New York, CyberNews. Dukungan Presiden Obama terhadap pembangunan masjid dan pusat Islam di dekat lokasi serangan 9/11, bekas gedung Word Trade Centre (WTC) New York, menuai pro-kontra.
Kelompok yang mewakili keluarga korban serangan 11 September 2001, Sabtu, mengecam dukungan Presiden Amerika Serikat (AS), Barack Hussein Obama Jr.,pada pembangunan masjid dan pusat Islam di dekat kawasan "Titik Nol" (Ground Zero) New York.
Kelompok yang menamakan diri "9/11 Families for a Safe & Strong America" (Keluarga 9/11 untuk Amerika yang Aman dan Kuat) itu menyebut dukungan Obama tersebut sebagai kabar yang mengejutkan. Dalam pernyataannya, kelompok ini menuduh Presiden Obama telah memasung AS di tempat dimana "hati Amerika hancur sembilan tahun lalu dan nilai-nilai kebenarannya dipertontonkan kepada semua orang", demikian laporan AFP.

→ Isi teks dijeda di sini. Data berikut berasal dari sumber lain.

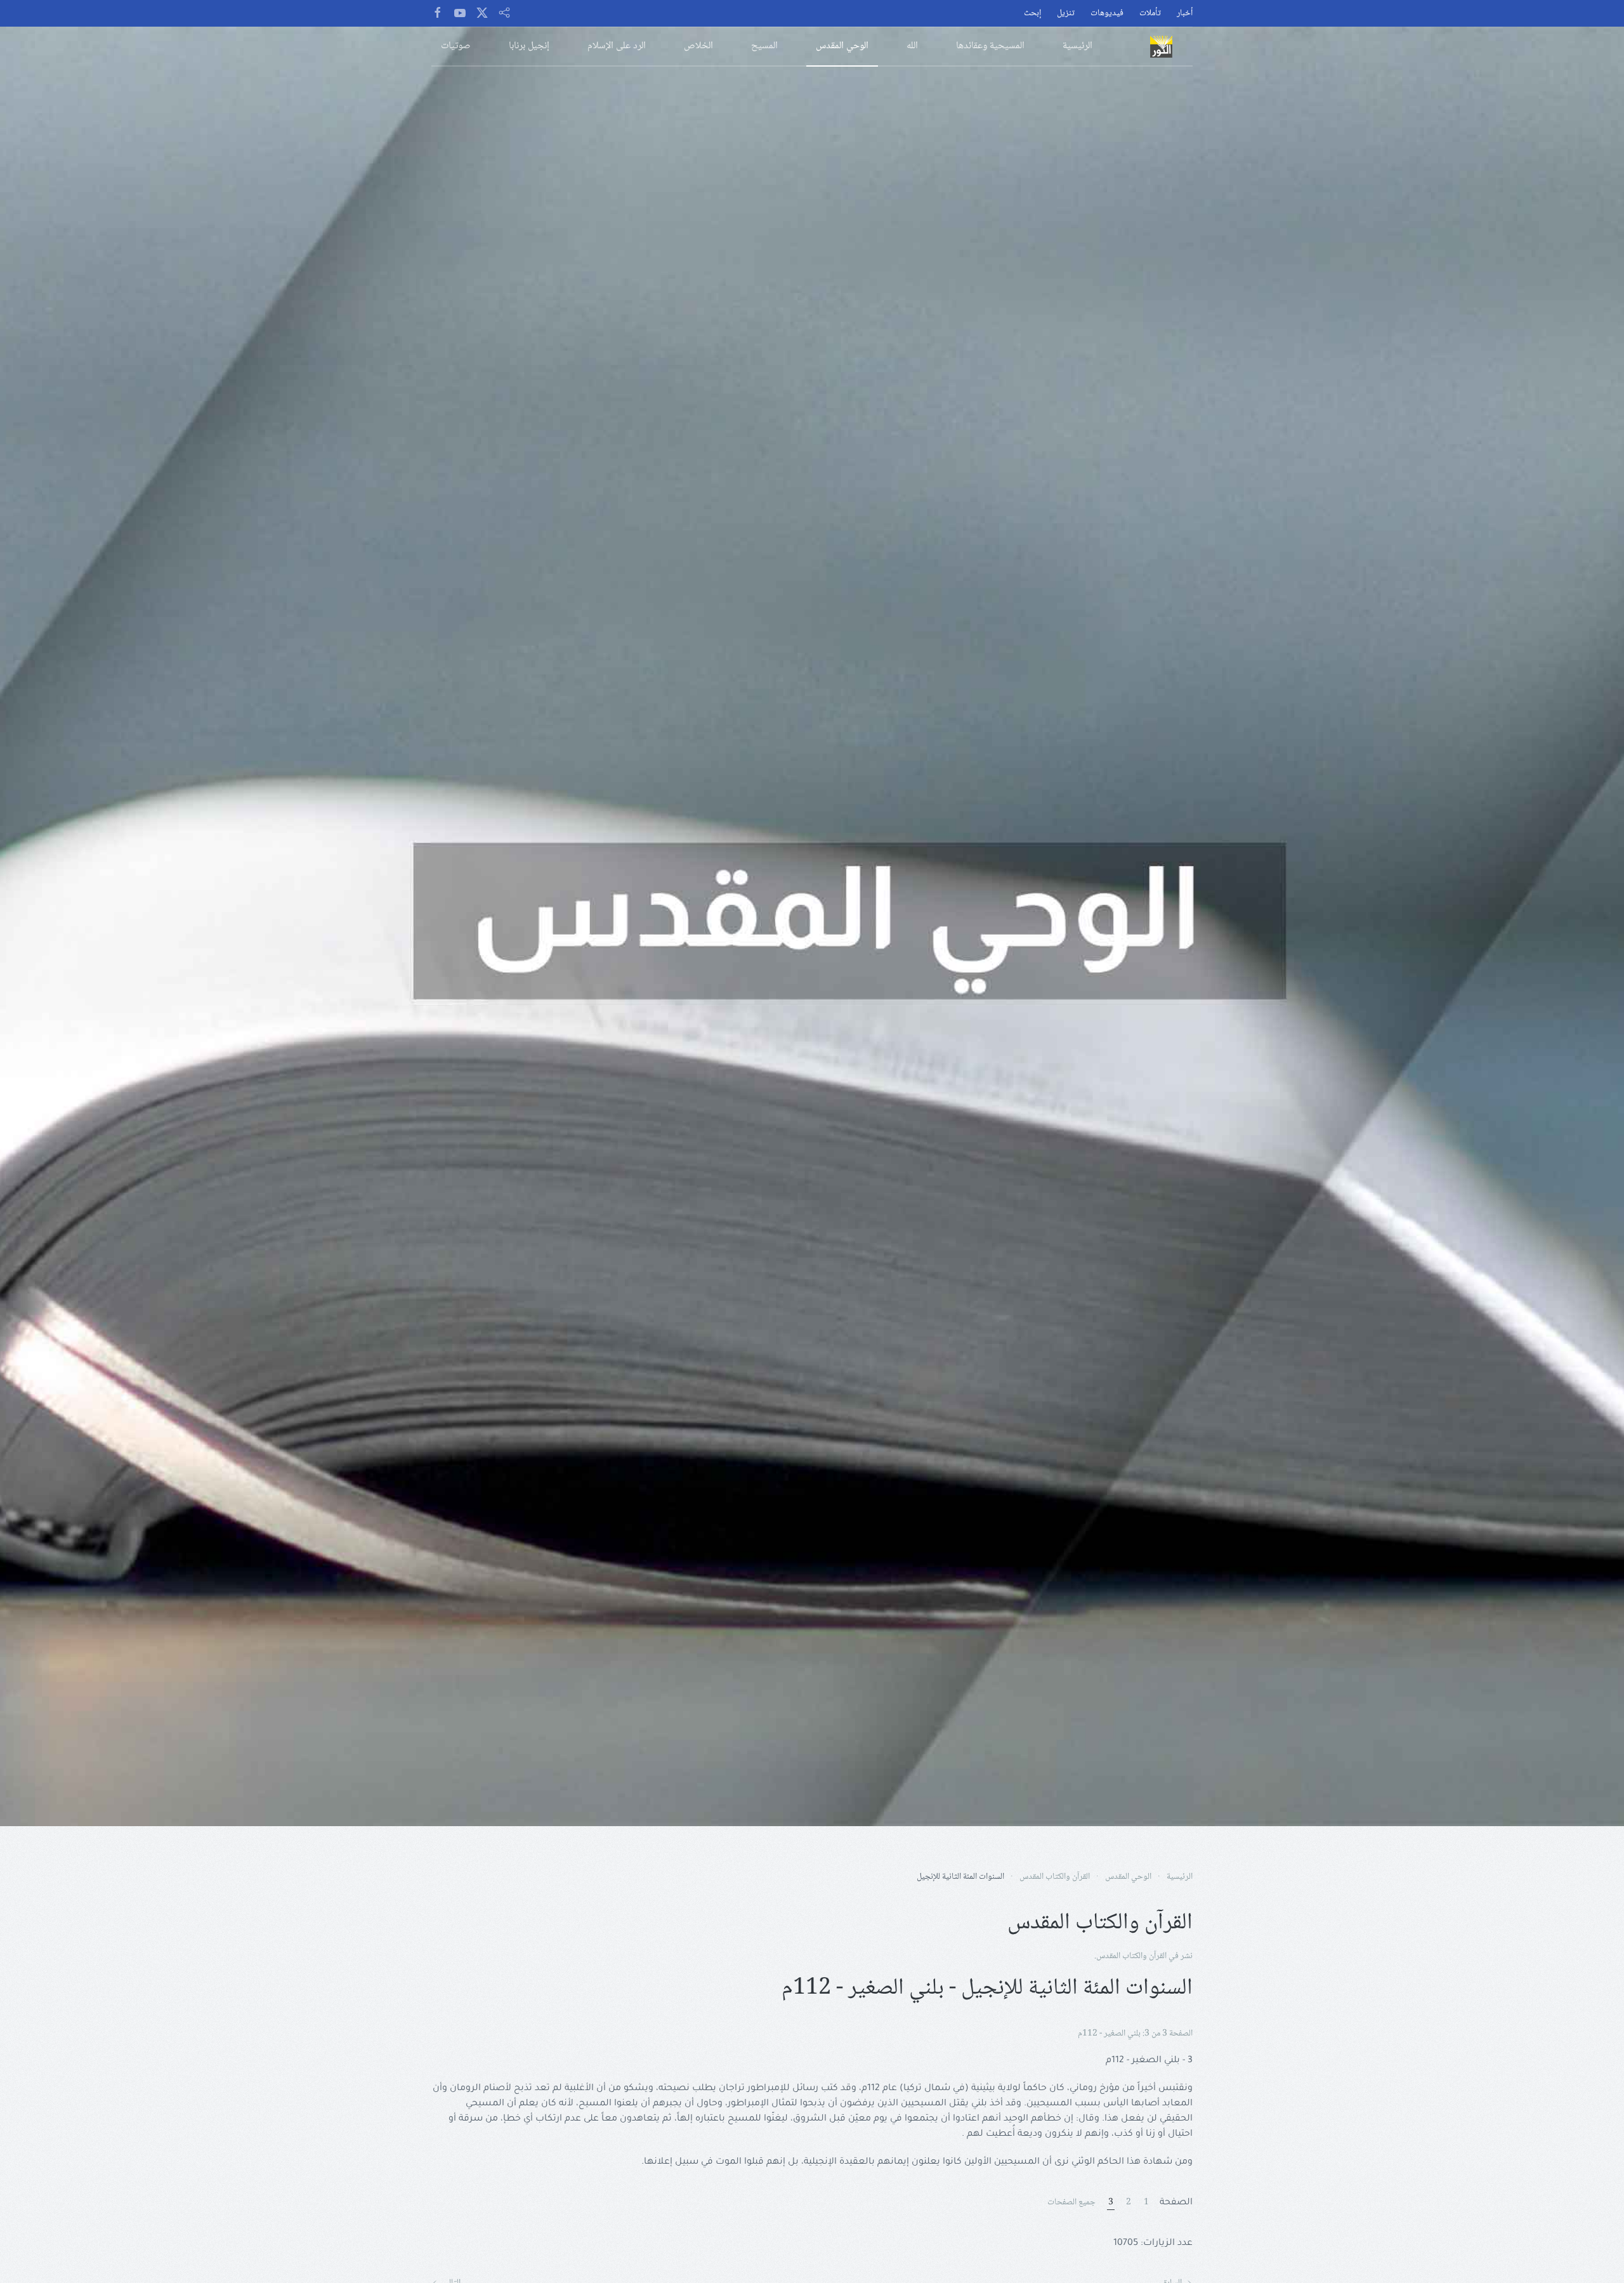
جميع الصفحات (1071, 2203)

"Kini Presiden ini menyatakan, para korban 9/11 dan keluarganya harus memikul beban lain. Kita mesti diam di tempat terakhir di Amerika dimana 9/11 masih diingat dengan takzim atau dengan resiko disebut sebagai si fanatik agama."
Berbeda dengan sikap kelompok ini, kelompok lain yang juga mewakili keluarga para korban 9/11 justru mendukung rencana pembangunan masjid dan pusat Keislaman di dekat "Ground Zero" itu.
Kelompok yang menamakan diri "September Eleventh Families for Peaceful Tomorrows" (Keluarga 9/11 untuk Hari Esok yang Penuh Damai) menyatakan dukungan kuatnya pada upaya pembangunan masjid dan pusat Islam tersebut.
"Kami yakin, menyambut berdirinya pusat (Keislaman) yang bertujuan mendukung terwujudnya toleransi antaragama dan sikap saling menghormati justru sejalan dengan nilai-nilai fundamental Amerika tentang kebebasan dan keadilan untuk semua," kata kelompok itu dalam pernyataannya Mei lalu.
Dalam serangan kelompok Al Qaida terhadap menara kembar "World Trade Center" New York pada 11 September 2001 itu, sedikitnya tiga ribu orang tewas.